#### Tekst źródłowy ####
Zgon bezdomnego stwierdził jeden z lekarzy wezwany na miejsce, w którym znaleziono nieprzytomnego 50-latka. Zgodnie z przepisami sanitarnymi w Indiach mężczyznę natychmiast zabrano do kostnicy, ale z sekcją zwłok czekano przez dwie godziny - takie przepisy obowiązują w Indiach na wypadek popełnienia błędu przez lekarza. W tym przypadku dwugodzinna zwłoka prawdopodobnie uratowała 50-latkowi życie, ponieważ mężczyzna ocknął się tuż przed rozpoczęciem sekcji zwłok.

Wyjaśniając przyczyny pomyłki, lekarze tłumaczyli, że mężczyzna (podano jedynie jego imię: Prakash) cierpi na rzadką chorobę metaboliczną, której atak można pomylić ze śmiercią. Ponadto w ciele 50-latka znaleziono czerwie, które zazwyczaj trawią zwłoki. - Bezdomny musiał leżeć w miejscu, w którym został znaleziony, przez ok. 6-7 dni - dodał dr Suleman Merchant, dyrektor szpitala w Bombaju do którego trafił 50-latek.

Obecnie stan bezdomnego jest stabilny. Mężczyzna przebywa na oddziale intensywnej opieki medycznej, gdzie jest poddawany terapii.
#### Zawartość danych ####
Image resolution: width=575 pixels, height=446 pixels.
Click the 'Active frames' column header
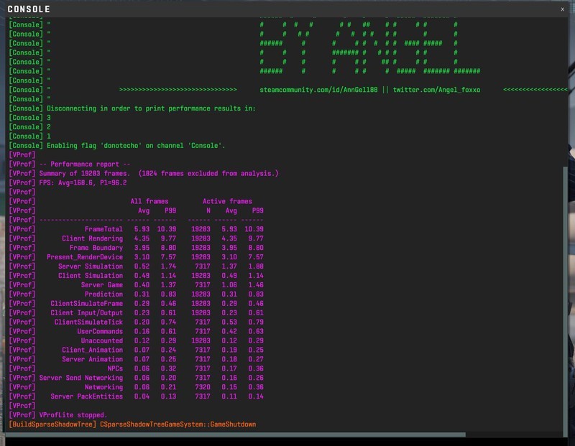(227, 202)
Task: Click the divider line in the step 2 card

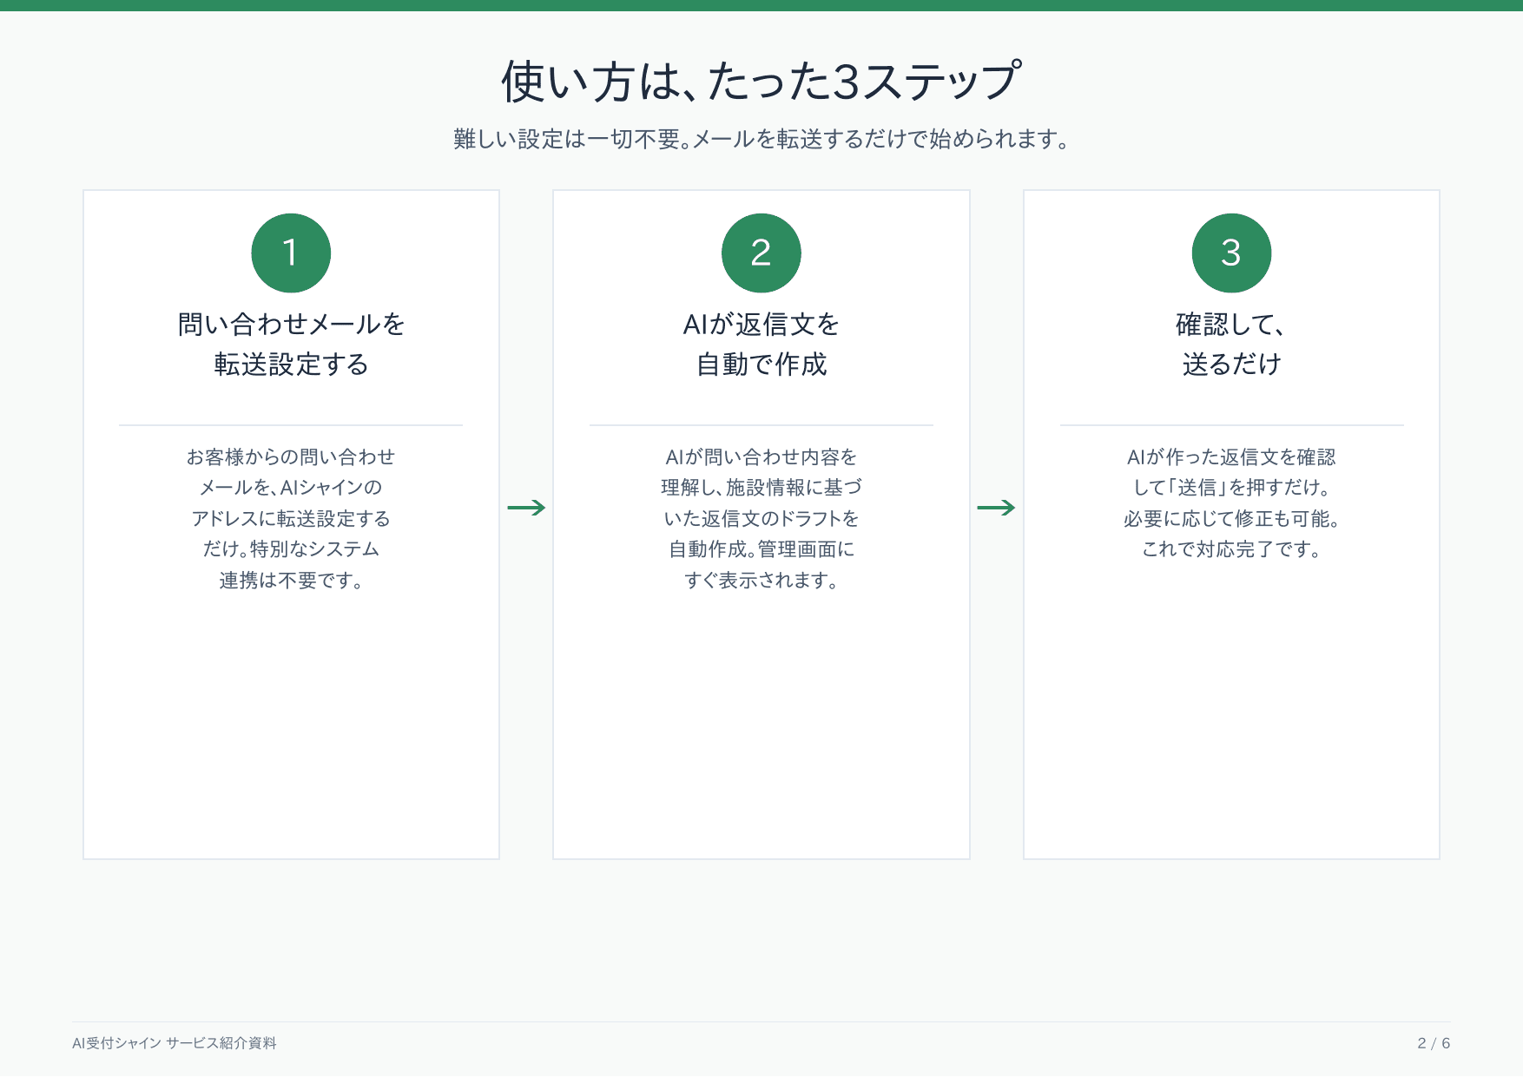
####
**Polecenie:** Przepisz wiernie fragment tekstu źródłowego od słów „Zgon bezdomnego stwierdził” aż do słów „rozpoczęciem sekcji zwłok.” włącznie. Dane nie mają żadnego związku z tekstem źródłowym.

**Rozwiązanie:**
Zgon bezdomnego stwierdził jeden z lekarzy wezwany na miejsce, w którym znaleziono nieprzytomnego 50-latka. Zgodnie z przepisami sanitarnymi w Indiach mężczyznę natychmiast zabrano do kostnicy, ale z sekcją zwłok czekano przez dwie godziny - takie przepisy obowiązują w Indiach na wypadek popełnienia błędu przez lekarza. W tym przypadku dwugodzinna zwłoka prawdopodobnie uratowała 50-latkowi życie, ponieważ mężczyzna ocknął się tuż przed rozpoczęciem sekcji zwłok.